At the 2024 ISU Skating Awards, she won the "Best Coach" award.

Her current students include:

- Mone Chiba
- Sumika Kanazawa
- Ayumi Kagotani / Lucas Tsuyoshi Honda
- Riria Kono
- Ikura Kushida
- Yuna Nagaoka / Sumitada Moriguchi
- Mayuko Oka
- Mao Shimada
- Sena Takahashi
- Hanaha Takeshima
- Kei Yamada

Her former students include:

- Tomoki Hiwatashi
- Lucas Tsuyoshi Honda
- Marin Honda
- Sara Honda
- Taichi Honda
- Ayaka Hosoda
- Riona Kato
- Mana Kawabe
- Mariko Kihara
- Rika Kihira
- Kim Chae-hwa
- Yuto Kishina
- Akiko Kitamura
- Satoko Miyahara
- Ryoga Morimoto
- Haruna Murakami
- Haruna Murakami / Sumitada Moriguchi
- Kana Muramoto
- Satsuki Muramoto
- Shunsuke Nakamura
- Yukina Ōta
- Haruya Sasaki
- Aki Sawada
- Ayumi Shibayama
- Sae Shimizu / Lucas Tsuyoshi Honda
- Yuna Shiraiwa
- Azusa Tanaka
- Hana Yoshida
- Young You
- Vincent Zhou

== Lawsuit with Nobunari Oda ==
In April 2017, Nobunari Oda accepted a job as head coach at the Kansai University Skating Club, where Hamada had been coaching at the time. However, Oda would step down from this position in September 2019 and in November 2019, he would hold a press conference claiming that his reason for resignation was due to Hamada morally harassing him. Shortly after that conference, Oda would file a lawsuit against Hamada, seeking 11 million yen in damages for mental distress.

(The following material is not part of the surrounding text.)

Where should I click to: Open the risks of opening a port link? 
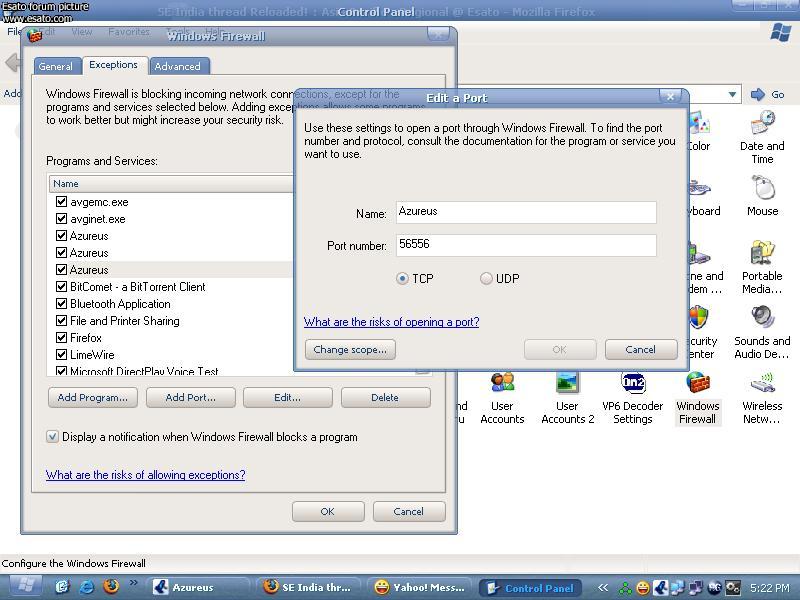click(391, 322)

Oda further alleged that Hamada would yell at her students, slam walls and water bottles to intimidate them, and that there was even an incident where Hamada grabbed one of her female students by the ponytail and slammed her down onto the ice. He would also explain that after expressing concerns to Hamada about her training methods, Hamada became enraged and subsequently began ignoring him, talking behind his back, and spreading rumors about him. According to Oda, this type of treatment at the rink deteriorated his mental health, leading him to quit his job at the Kansai University Skating Club. "There was a power balance between me and Coach Hamada," Oda would explain. "And even though I was the manager, I had no decision-making power."

Hamada would vehemently deny Oda's claims and countersue Oda in response for defamation for what Oda publicly said about her during his press conference and on his blog. A parent of one of the students training at the Kansai University Skating Club would claim that Oda called students with poor grades "worthless athletes" and angrily told children who came to train in Osaka from overseas to "go back to their country." This individual further claimed that Oda reduced another parent to tears, saying that they were "unfit to be a parent" because of their child failing to say "hello."

In March 2023, Judge Akitoshi Matsumoto of the Osaka District Court would dismiss Oda's lawsuit and find Oda guilty for defaming Hamada. As a result, Oda was ordered to pay her 2.2 million yen.